Start of Text excerpt
This example is only for MATLAB.
The next example is the version for Octave
%% A Histogram is useful for showing the spread of a data set and the frequencies of possible values.
% Examples are ages, blood pressure, home prices, incomes, etc.
% We begin by creating a vector, v4, of random values with a nominal mean and standard deviation:
v4_mean0 = 50;
v4_std0 = 8;
v4 = v4_mean0 + v4_std0*randn(1,100);
% Next we compute the actual mean and standard deviation of the created data vector:
v4_mean1 = mean(v4)
v4_std1 = std(v4)
figure
histogram(v4)
grid on;
% Display the mean and standard deviation in the title with 3 significant figures
title(['Histogram: mean= ',num2str(v4_mean1,3),', std.dev.= ',num2str(v4_std1,3)])
% The histogram's bin edges can be set to any custom values you want.
% This code creates a a set of bin edges from -4 standard deviations to +4 standard deviations, in increments of 1 standard deviation.
h_edges = v4_std0*(-4:4) + v4_mean0
figure
histogram(v4, h_edges)
grid on;
title(['Histogram of v4 with custom bin edges, mean= ',num2str(v4_mean1,3),', std.dev.= ',num2str(v4_std1,3)])
% Displays the mean and standard deviation with 3 significant figures.
Solution
Add example text here.
.
This example is only for Octave.
%% For Octave, you need to load a graphics tool kit and use the older function hist(x):
graphics_toolkit("fltk") % Needed for Octave 7.2
v4_mean0 = 50;
v4_std0 = 8;
v4 = v4_mean0 + v4_std0*randn(1,100);
% Next we compute the actual mean and standard deviation of the created data vector:
v4_mean1 = mean(v4)
v4_std1 = std(v4)
%% For Octave use the older function hist():
figure
hist(v4)
End of Text excerpt
Start of Raw data
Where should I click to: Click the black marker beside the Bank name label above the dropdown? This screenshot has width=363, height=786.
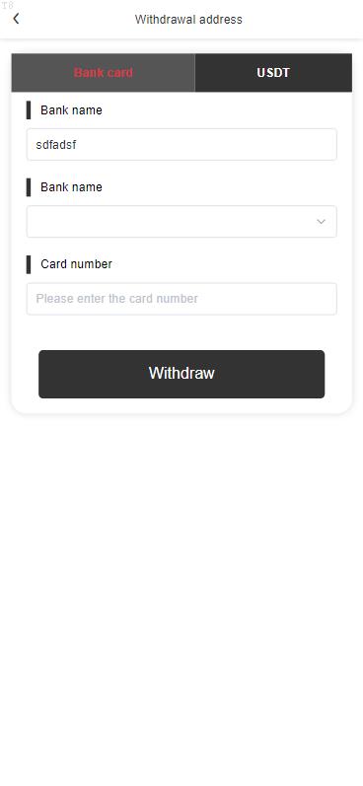click(29, 187)
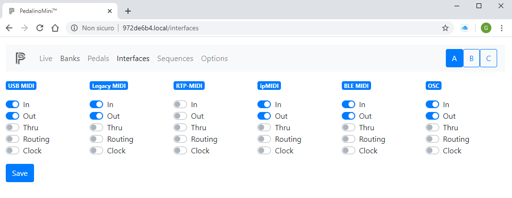The image size is (512, 198).
Task: Disable ipMIDI In switch
Action: tap(264, 104)
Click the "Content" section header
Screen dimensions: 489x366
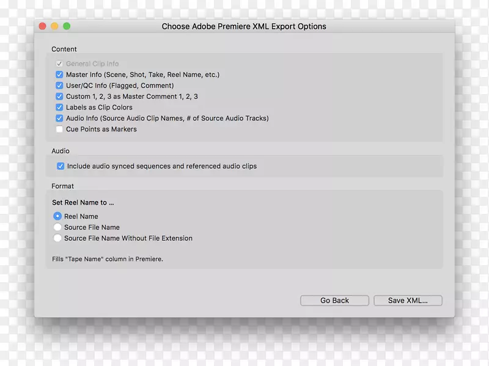pyautogui.click(x=64, y=49)
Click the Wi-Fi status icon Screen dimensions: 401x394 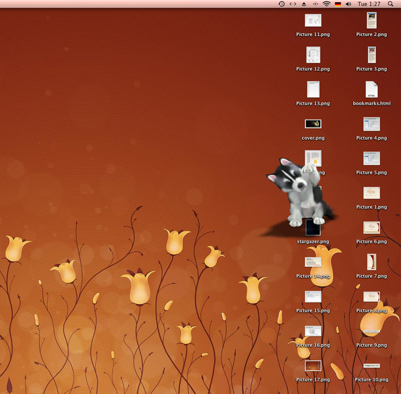click(327, 4)
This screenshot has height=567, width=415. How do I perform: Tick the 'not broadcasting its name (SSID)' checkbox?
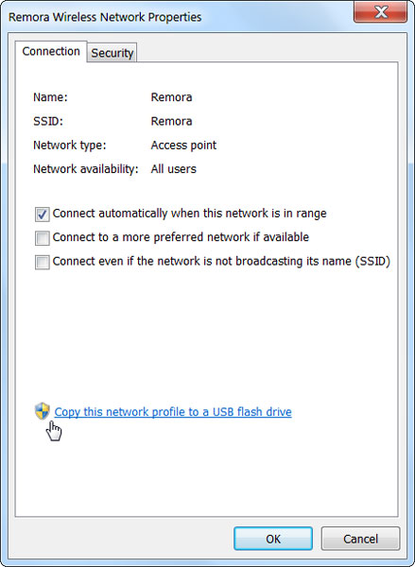(43, 262)
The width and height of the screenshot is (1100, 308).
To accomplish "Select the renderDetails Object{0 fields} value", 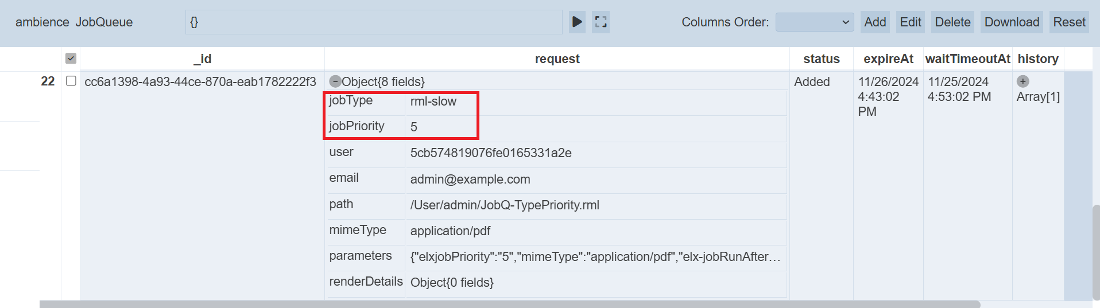I will tap(452, 283).
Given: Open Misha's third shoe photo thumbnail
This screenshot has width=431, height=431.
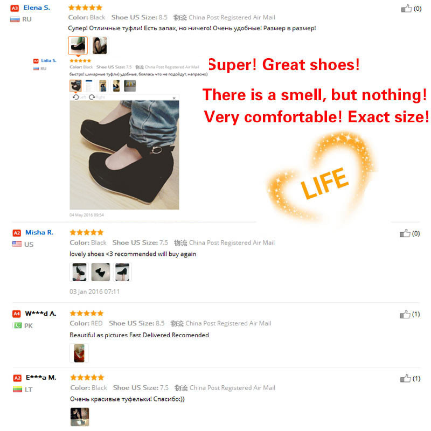Looking at the screenshot, I should click(122, 272).
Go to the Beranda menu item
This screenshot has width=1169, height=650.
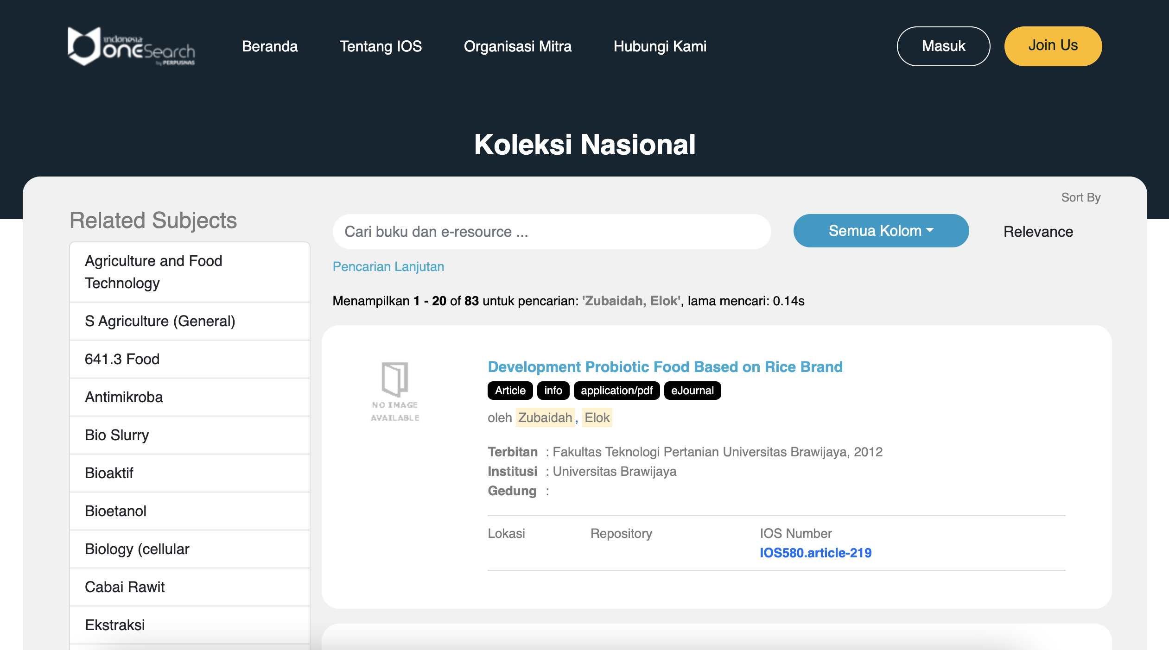[x=270, y=46]
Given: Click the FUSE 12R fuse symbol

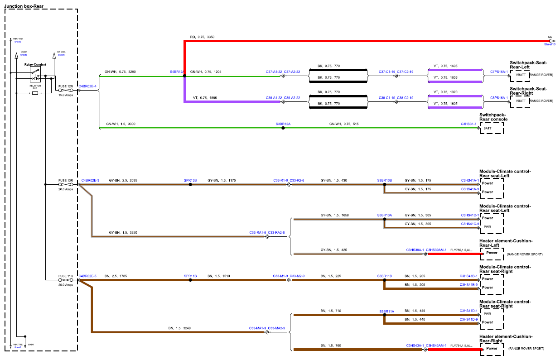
End of Raw data
** Instructions for the task **
Please extend the MATLAB and Octave histogram example past its final line of code. You can leave the records aside.

** Expected answer **
grid on
% Display the mean and standard deviation in the title with 3 significant figures
title(['hist(): mean= ',num2str(v4_mean1,3),', std.dev.= ',num2str(v4_std1,3)])
%% The histogram's bin centers can be set to any custom values you want.
% This code creates a a set of bin centers from -3.5 standard deviations to +3.5 standard deviations, in increments of 1 standard deviation.
h_centers = v4_std0*(-3.5:3.5) + v4_mean0
figure
hist(v4, h_centers)
grid on;
title(['hist() with custom bin centers, mean= ',num2str(v4_mean1,3),', std.dev.= ',num2str(v4_std1,3)])
% Displays the mean and standard deviation with 3 significant figures.
Solution
Add example text here.
.
Mimic 100 dice rolls
Assignment histogram: Mimic 100 dice rolls, plot a histogram, compute the mean and standard deviation
(a) Create a vector with 100 uniform random integers between 1 and 6 with this command:
dice = randi(6, 1, 100); % randi generates random integers
(b) Set the bin edges to be
bin_edges= 0.5 : 1 : 6.5;
Plot a histogram of the data using this bin_edges vector.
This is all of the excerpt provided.